● **Exercise requirements**: Set out the lines in the records below as a numbered list, starting at the line that contains "Given: Filter results" and ending at the line that contains "Looking at the", with blank lines and pictures left out.

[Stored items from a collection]
● ● ● ●

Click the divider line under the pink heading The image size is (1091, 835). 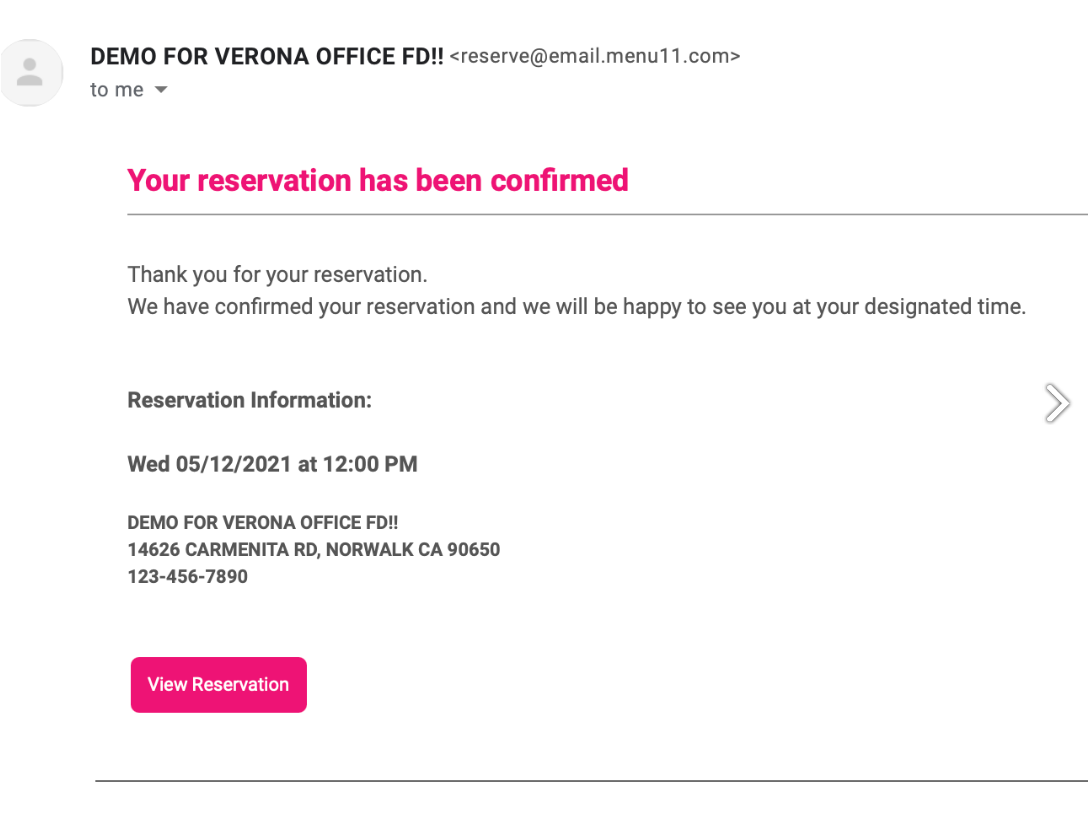pos(607,215)
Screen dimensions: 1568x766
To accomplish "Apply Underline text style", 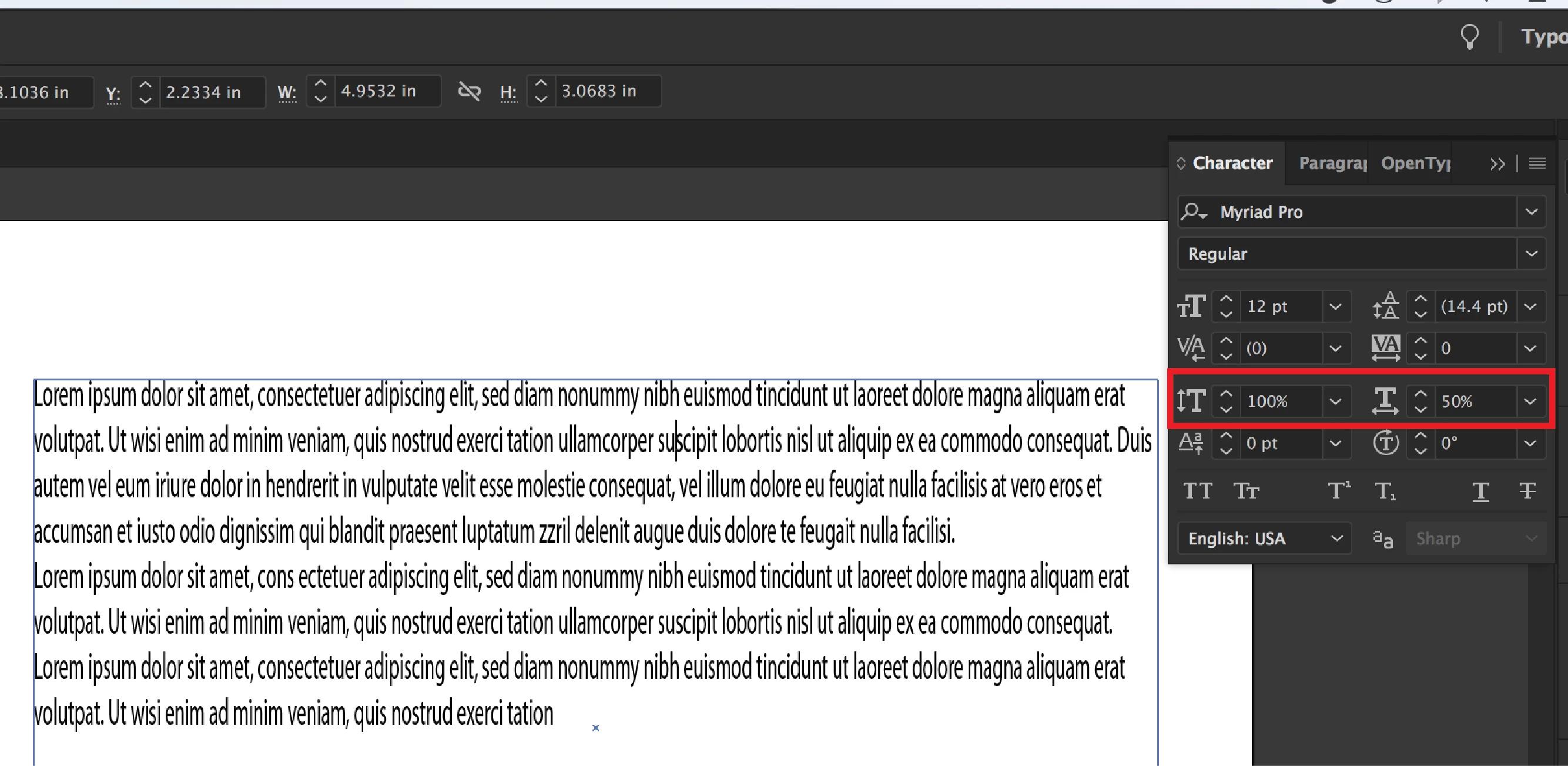I will (1480, 491).
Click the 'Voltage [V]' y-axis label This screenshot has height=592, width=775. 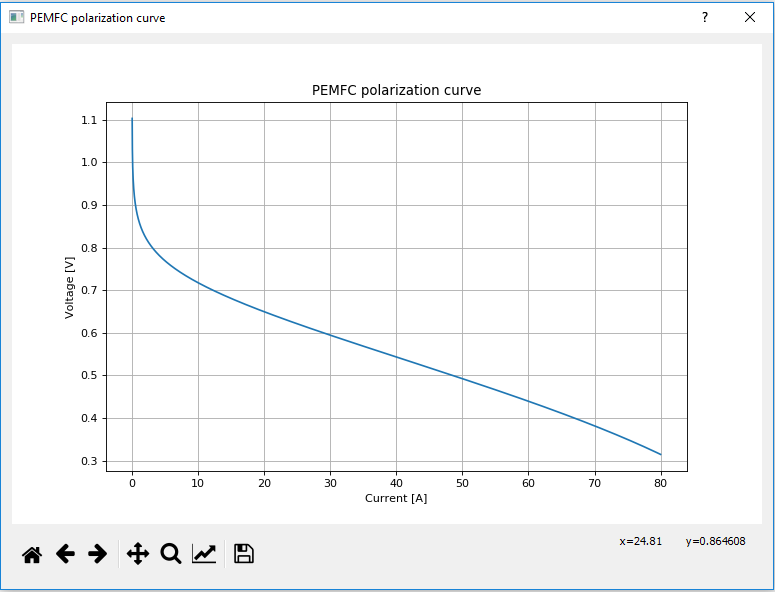70,286
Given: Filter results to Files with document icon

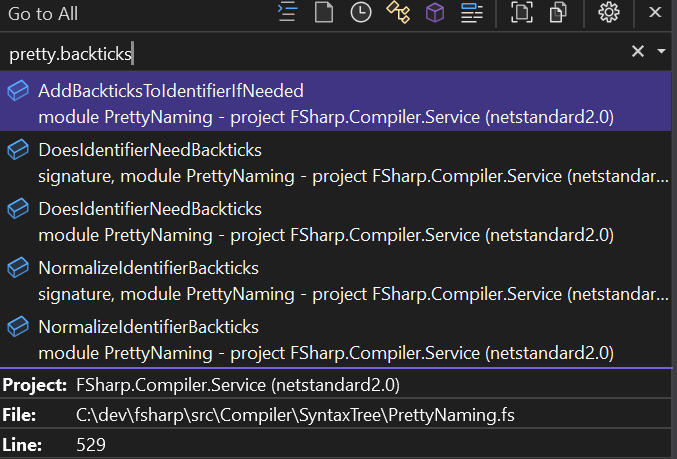Looking at the screenshot, I should click(x=324, y=13).
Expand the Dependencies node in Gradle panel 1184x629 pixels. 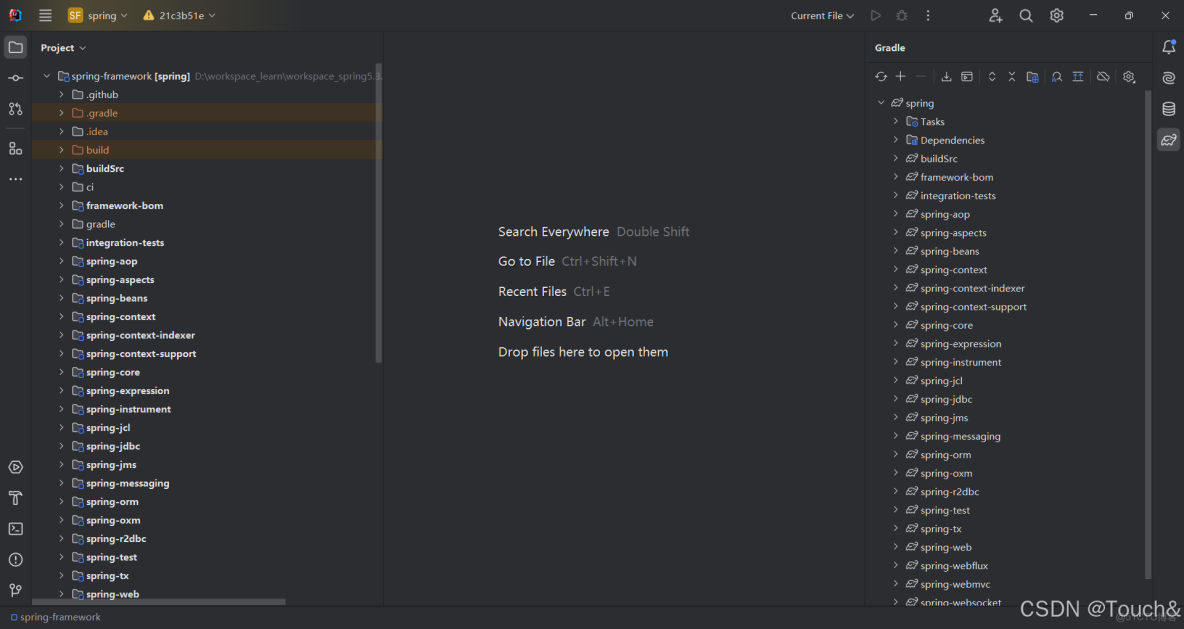(895, 139)
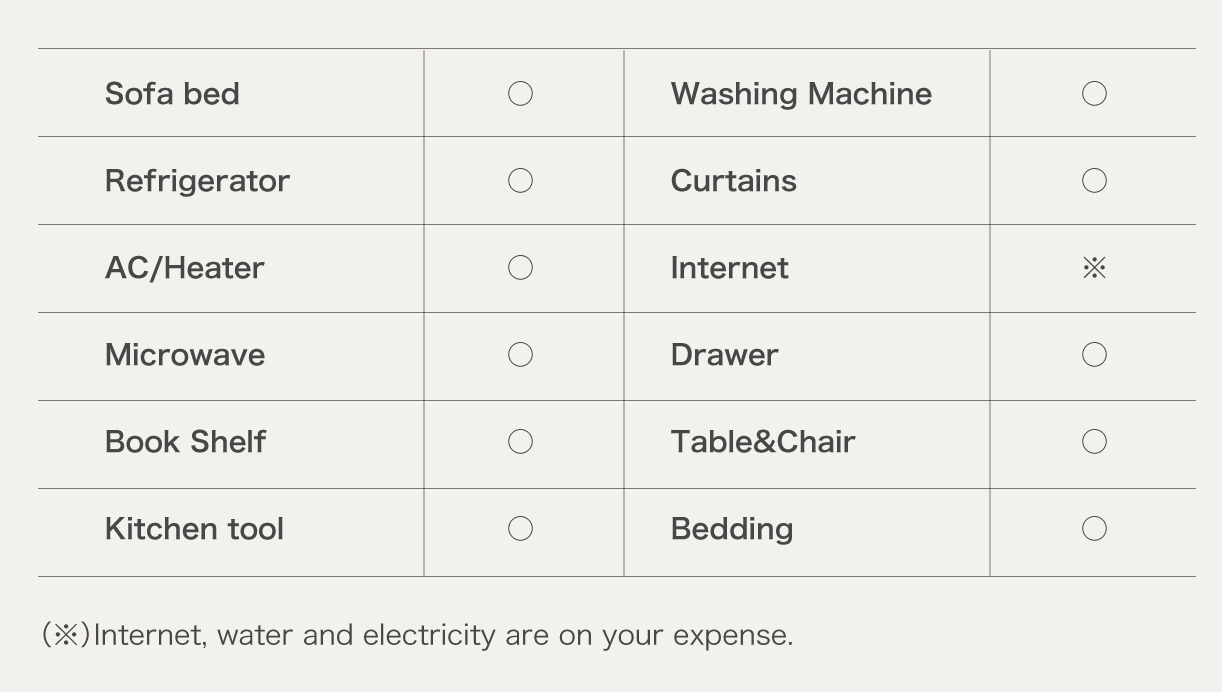Select the Kitchen tool circle mark
Image resolution: width=1222 pixels, height=692 pixels.
click(520, 529)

● ● ● ●

● **Output of the exercise**:
1. Given: Filter results to Files with document icon
2. Looking at the screenshot, I should click(x=324, y=13).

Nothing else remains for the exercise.